Background Mycoplasma genitalium (MG) is an emerging cause of urethritis. Although an FDA-approved MG diagnostic test is now available in the U.S., syndromic management of urethritis remains widespread. Little is known about the geographic distribution of MG resistance in the U.S. and associated clinical outcomes. We evaluated the frequency of MG among men with urethritis, antimicrobial susceptibility of MG, and post-treatment symptom persistence.

Methods We enrolled men presenting with urethritis symptoms to 6 U.S. STD clinics during June 2017–July 2018. Participants with urethritis confirmed on stained urethral smear were eligible for a follow-up phone call 14–17 days post-enrollment and chart review. Urethral specimens were tested locally for N. gonorrhoeae and C. trachomatis. CDC tested specimens for MG and T. vaginalis. MG resistance mutations were detected by targeted amplification/Sanger sequencing of 23S rRNA loci (macrolide resistance mutations [MRM]) and parC and gyrA (quinolone resistance mutations).

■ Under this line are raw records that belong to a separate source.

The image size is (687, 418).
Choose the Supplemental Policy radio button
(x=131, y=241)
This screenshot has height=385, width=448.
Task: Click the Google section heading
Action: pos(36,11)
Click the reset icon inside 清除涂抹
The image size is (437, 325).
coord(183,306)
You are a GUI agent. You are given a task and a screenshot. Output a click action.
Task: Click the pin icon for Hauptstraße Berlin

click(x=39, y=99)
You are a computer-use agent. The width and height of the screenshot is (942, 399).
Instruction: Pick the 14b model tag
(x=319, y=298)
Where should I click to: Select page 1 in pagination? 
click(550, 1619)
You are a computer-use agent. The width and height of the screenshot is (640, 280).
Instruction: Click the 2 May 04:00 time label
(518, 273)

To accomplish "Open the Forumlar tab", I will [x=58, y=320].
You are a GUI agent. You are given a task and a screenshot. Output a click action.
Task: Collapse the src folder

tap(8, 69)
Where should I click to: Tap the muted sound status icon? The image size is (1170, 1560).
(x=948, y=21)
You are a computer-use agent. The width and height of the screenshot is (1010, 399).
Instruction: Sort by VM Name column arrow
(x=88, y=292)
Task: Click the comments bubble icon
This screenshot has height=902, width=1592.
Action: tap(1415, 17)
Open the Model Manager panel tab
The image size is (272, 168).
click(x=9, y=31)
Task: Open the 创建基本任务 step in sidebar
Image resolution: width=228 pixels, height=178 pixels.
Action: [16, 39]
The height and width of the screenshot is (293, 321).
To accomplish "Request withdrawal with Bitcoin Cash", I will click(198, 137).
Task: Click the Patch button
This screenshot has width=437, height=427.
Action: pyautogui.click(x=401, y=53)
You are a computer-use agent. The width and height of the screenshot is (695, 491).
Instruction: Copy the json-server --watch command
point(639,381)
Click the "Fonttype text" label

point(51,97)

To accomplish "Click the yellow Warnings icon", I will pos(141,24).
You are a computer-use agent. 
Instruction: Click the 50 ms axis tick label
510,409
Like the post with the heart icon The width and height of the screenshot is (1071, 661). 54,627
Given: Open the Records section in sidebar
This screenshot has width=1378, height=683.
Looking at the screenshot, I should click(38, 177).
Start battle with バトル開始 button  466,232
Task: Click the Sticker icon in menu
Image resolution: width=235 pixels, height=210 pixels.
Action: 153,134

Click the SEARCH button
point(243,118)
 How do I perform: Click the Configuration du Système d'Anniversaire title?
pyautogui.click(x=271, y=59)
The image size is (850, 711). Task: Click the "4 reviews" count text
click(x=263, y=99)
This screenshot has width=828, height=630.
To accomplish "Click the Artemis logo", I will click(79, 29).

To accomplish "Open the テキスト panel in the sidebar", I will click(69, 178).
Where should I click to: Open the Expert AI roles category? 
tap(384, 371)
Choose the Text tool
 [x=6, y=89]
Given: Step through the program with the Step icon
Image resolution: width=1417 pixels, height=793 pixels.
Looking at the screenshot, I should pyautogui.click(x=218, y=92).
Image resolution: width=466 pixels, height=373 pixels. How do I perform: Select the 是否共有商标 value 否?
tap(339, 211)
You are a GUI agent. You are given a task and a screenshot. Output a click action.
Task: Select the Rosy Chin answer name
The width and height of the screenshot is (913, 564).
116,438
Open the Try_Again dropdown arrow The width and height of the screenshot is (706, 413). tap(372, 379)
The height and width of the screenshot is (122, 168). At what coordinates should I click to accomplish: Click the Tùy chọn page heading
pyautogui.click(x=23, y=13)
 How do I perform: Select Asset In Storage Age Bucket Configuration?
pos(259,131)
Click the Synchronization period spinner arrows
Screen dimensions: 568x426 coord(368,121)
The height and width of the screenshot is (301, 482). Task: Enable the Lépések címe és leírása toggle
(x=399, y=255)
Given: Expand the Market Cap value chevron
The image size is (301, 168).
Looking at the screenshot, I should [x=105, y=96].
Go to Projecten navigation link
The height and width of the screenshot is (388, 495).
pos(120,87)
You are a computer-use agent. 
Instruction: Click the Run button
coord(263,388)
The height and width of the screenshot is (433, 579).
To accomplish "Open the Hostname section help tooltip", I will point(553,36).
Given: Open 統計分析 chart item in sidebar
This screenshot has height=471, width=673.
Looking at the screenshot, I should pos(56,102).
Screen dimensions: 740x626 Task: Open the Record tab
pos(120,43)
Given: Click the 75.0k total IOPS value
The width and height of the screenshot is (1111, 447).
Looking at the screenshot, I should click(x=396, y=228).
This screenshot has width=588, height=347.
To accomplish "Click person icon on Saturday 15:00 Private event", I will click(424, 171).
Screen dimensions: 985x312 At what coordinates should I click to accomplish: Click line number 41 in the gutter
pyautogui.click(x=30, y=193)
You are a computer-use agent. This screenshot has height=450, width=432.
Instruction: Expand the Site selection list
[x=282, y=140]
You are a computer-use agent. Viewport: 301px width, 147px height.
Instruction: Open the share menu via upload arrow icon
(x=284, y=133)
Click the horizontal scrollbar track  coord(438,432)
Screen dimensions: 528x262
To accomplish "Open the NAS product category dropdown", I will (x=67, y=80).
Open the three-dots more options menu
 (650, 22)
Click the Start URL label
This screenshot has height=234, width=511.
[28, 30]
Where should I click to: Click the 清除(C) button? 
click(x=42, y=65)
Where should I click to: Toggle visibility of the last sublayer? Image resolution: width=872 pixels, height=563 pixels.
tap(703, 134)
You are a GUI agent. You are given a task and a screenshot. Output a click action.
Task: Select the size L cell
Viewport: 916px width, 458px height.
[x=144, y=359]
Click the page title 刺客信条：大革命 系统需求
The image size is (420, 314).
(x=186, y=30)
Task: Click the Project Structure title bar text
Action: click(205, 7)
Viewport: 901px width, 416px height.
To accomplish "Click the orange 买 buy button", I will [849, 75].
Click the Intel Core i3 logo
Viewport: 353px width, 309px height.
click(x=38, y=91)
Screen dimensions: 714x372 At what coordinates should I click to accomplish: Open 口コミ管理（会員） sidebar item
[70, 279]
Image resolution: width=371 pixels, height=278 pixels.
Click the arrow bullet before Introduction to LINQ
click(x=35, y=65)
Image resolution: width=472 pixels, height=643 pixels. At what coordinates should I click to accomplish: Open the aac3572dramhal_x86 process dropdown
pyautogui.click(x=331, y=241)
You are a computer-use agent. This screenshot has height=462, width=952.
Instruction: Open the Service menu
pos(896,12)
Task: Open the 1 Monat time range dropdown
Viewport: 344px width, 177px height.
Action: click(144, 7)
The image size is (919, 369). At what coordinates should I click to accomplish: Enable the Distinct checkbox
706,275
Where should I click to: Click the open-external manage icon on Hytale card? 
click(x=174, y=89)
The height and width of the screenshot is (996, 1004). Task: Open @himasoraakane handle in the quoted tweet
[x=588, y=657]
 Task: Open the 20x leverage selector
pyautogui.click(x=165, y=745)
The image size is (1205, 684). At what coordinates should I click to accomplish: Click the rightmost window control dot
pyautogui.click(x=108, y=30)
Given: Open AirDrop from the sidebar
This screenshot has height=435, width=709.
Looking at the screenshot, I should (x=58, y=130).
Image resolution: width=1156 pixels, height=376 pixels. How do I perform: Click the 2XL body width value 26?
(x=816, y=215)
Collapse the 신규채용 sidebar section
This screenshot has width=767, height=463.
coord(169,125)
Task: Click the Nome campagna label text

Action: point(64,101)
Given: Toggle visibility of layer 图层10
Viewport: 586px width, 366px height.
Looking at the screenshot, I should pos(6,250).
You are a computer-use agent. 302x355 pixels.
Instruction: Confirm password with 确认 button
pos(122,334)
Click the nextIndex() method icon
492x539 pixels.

Results Among 914 participants with evaluable MG results, MG was detected in 28.7% (95% CI 23.8–33.6). Men with MG were more often black (79.8% vs 66%), <30 years (72.9% vs 56.2%), and reported only female partners (83.7% vs 74.2%) than men without MG. Among MG+ participants, MRM was detected in 62.2% (range 53%–72.3%), parC mutations in 11.5% (range 6.6–18.4%), and gyrA in 0%. Among 763 participants with follow-up, 19.8% reported symptom persistence, without clinically meaningful difference by MG status. Among MG participants treated with azithromycin, those with MRM more often reported persistent symptoms (35.1%) and were more likely to return to clinic within 45 days than those without MRM.

Conclusion MG was common among men with urethritis and MRM prevalence high. Persistent symptoms were frequent among men with and without MG. Many participants with macrolide-resistant MG experienced symptom persistence and returned to clinic for evaluation.

Disclosure No significant relationships.